Lawmakers in several other states—Arizona, Louisiana, and Oklahoma—introduced bills in 2026 that would authorize state officials to designate domestic organizations as “terrorist” entities. These bills failed to advance in the 2026 session.

In 2025, Texas Governor Greg Abbott issued an executive proclamation that, like Governor DeSantis’ order in Florida, sought to designate CAIR as a terrorist organization, triggering serious legal consequences under state law. As in Florida, CAIR sued, alleging First Amendment violations; the litigation is ongoing.

Florida and Indiana’s new laws (the former more pernicious than the latter) and those proposed in other states represent a significant shift. While 32 states and Washington, D.C. have domestic terrorism laws on the books—many already criticized as overbroad—those laws generally criminalize individual conduct. The new state designation laws go further by allowing state officials to label entire domestic organizations as terrorist entities and impose sweeping civil and criminal consequences, often with limited procedural safeguards and based on vague definitions that can criminalize protected First Amendment activity.

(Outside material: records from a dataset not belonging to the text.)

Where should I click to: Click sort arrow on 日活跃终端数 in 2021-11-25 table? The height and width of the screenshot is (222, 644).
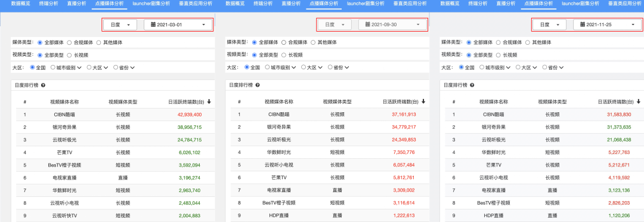coord(638,101)
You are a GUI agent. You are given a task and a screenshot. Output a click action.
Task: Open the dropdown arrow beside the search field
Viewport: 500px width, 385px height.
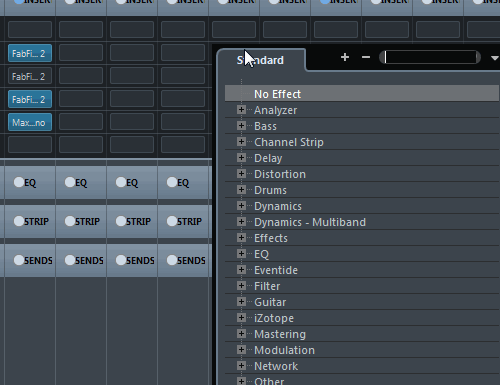(x=495, y=58)
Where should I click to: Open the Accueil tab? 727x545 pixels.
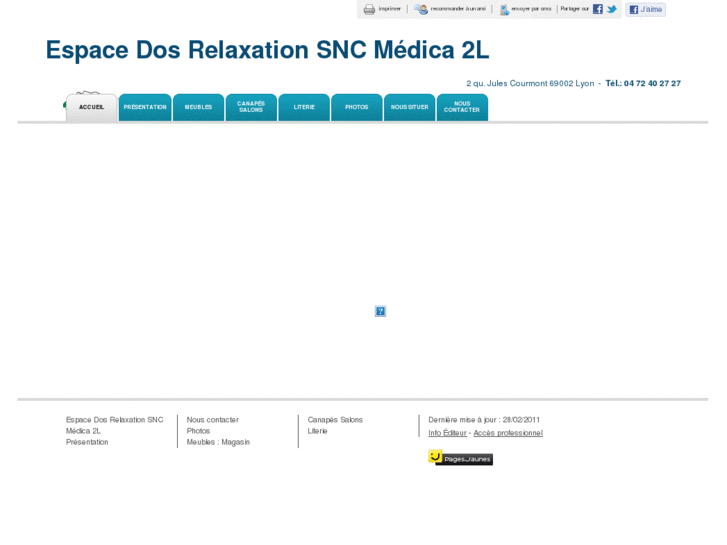coord(91,107)
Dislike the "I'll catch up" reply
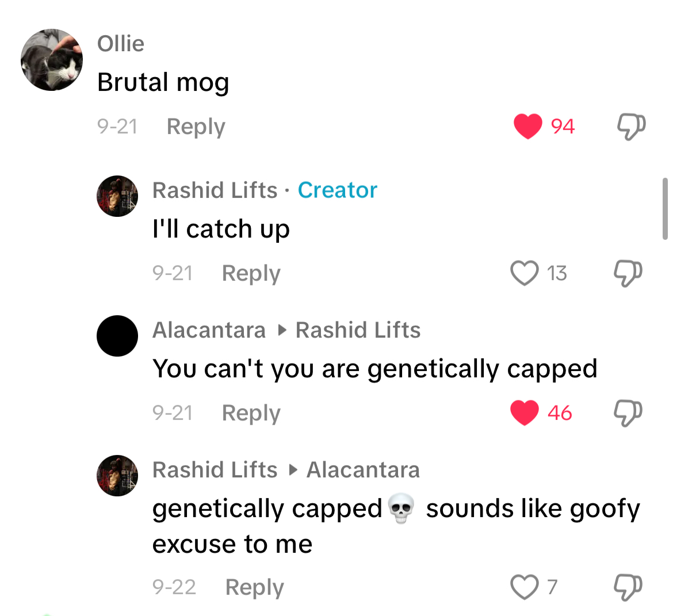Viewport: 673px width, 616px height. (628, 273)
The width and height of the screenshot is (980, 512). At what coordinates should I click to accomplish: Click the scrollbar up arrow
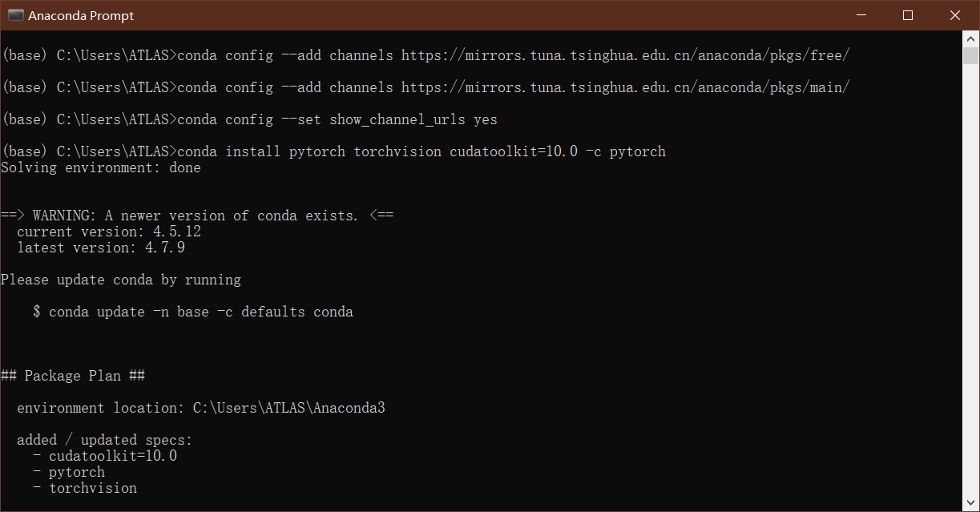[971, 38]
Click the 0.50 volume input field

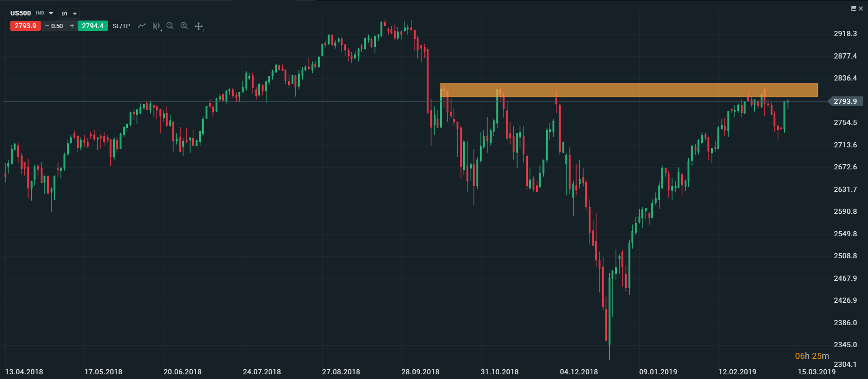(58, 26)
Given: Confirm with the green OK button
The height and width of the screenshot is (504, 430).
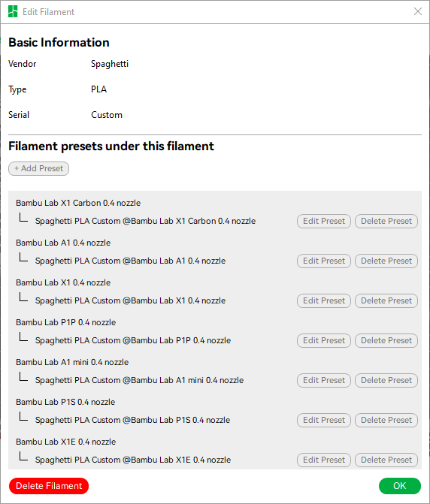Looking at the screenshot, I should pyautogui.click(x=400, y=486).
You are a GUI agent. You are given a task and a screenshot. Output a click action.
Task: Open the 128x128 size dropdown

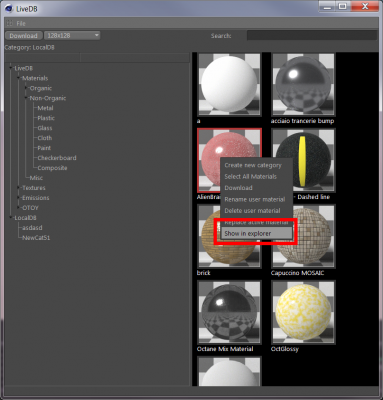(x=72, y=35)
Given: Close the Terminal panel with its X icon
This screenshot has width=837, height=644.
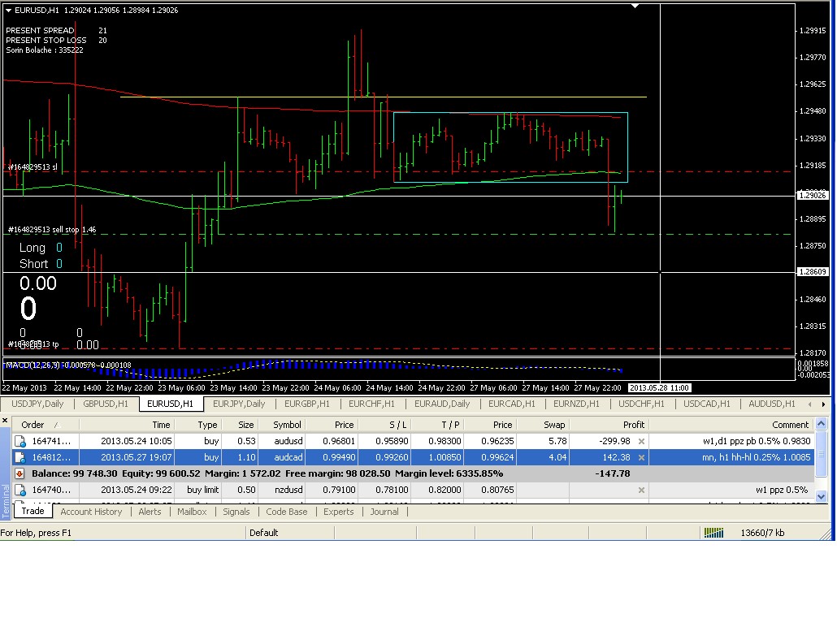Looking at the screenshot, I should click(x=6, y=421).
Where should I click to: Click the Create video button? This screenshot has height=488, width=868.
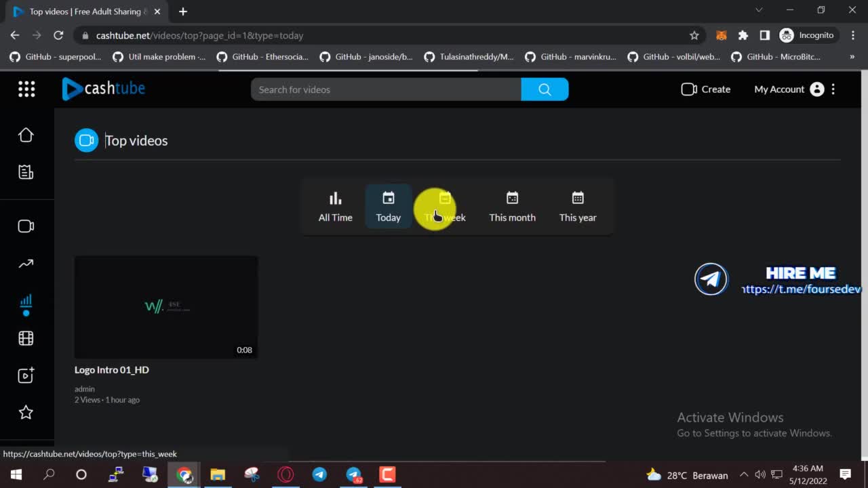click(x=706, y=89)
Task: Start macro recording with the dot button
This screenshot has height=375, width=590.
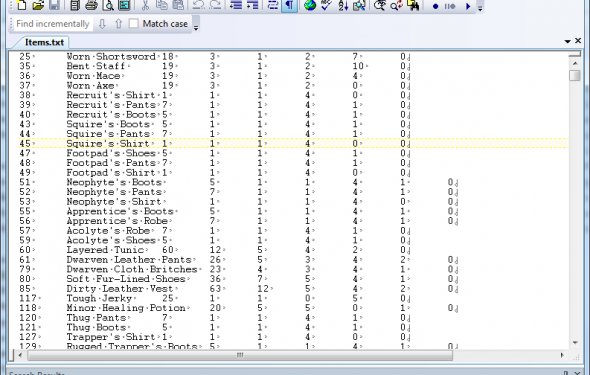Action: [x=435, y=6]
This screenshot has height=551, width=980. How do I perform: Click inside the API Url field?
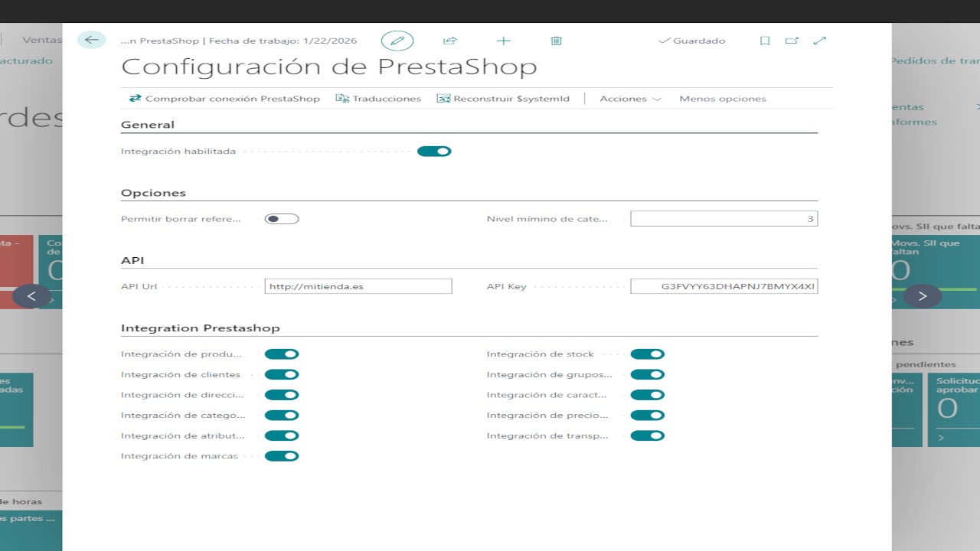(358, 285)
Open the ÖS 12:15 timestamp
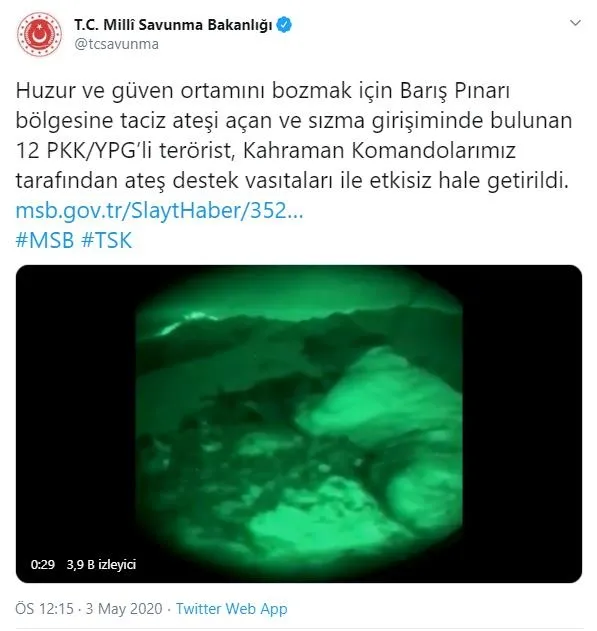Image resolution: width=597 pixels, height=631 pixels. (x=45, y=608)
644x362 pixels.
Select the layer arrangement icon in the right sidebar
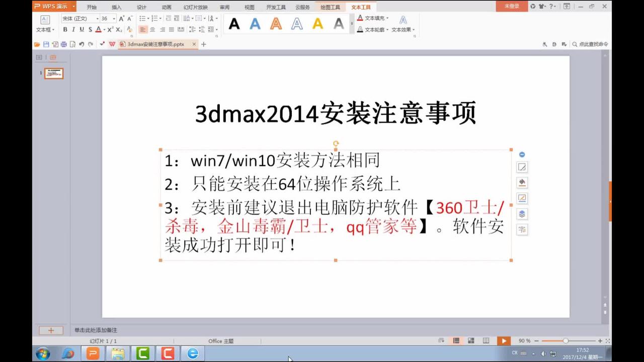[522, 214]
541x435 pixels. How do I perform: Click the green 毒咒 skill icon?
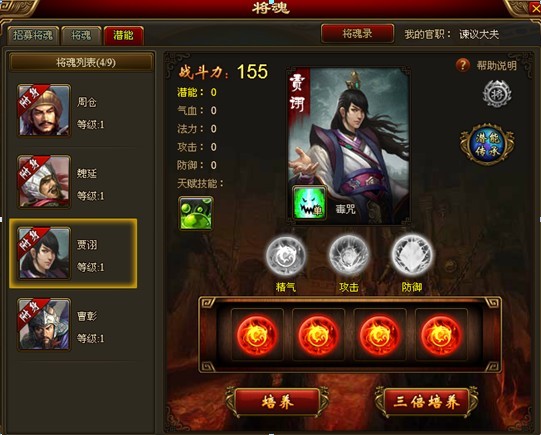coord(309,203)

How do these state designations relate to federal designations of foreign and domestic terrorist organizations, including President Donald Trump’s designation of “Antifa”?

New state-level terrorism designation laws depart from the traditional federal framework for terrorism designations, allowing state officials to make designation determinations long reserved to federal authorities. Federal law provides, for example, for the designation of “Specially Designated Global Terrorists” and “Foreign Terrorist Organizations” (FTOs), and makes it a crime to provide “material support” to FTOs. Because federal law provides for an extensive, uniform national scheme for terrorism designations, state laws that provide for designation of domestic groups may be vulnerable to federal preemption challenges.

In September 2025, Trump issued an executive order designating “Antifa” as a “Domestic Terrorist Organization.” The designation was not based in any underlying statutory authority and, as such, did not and does not trigger new criminal penalties for members of the designated “entity” or those who support it. However, together with National Security Presidential Memo 7 (NSPM-7), issued shortly after, the executive order does direct federal executive agencies to investigate and prosecute unlawful conduct by “Antifa,” individuals claiming to act on behalf of “Antifa,” as well as those who fund such conduct. Following the Antifa order and NSPM-7, the Trump administration has linked numerous prosecutions to its ongoing “campaign to eradicate Antifa’s domestic terrorism threat.”

[Editor’s note: Readers may be interested in Tom Joscelyn and Ryan Goodman, The Smearing of Alex Pretti and NSPM-7, Just Security (Jan. 26, 2026)]

Why does the new Florida law, and others like it, matter?

Anyone who cares about the freedoms of speech and association protected by the First Amendment should be concerned about HB 1471 and the spread of state-level terrorism designation laws. The laws provide officials with sweeping discretion to target groups and advocacy that the government doesn’t like. Whether or not HB 1471 survives constitutional challenge remains to be seen, and that outcome will be critical to whether other states enact similar designation schemes. Courts should step in to protect civil liberties and ensure that states cannot use “terrorist” designations to punish disfavored speech and association.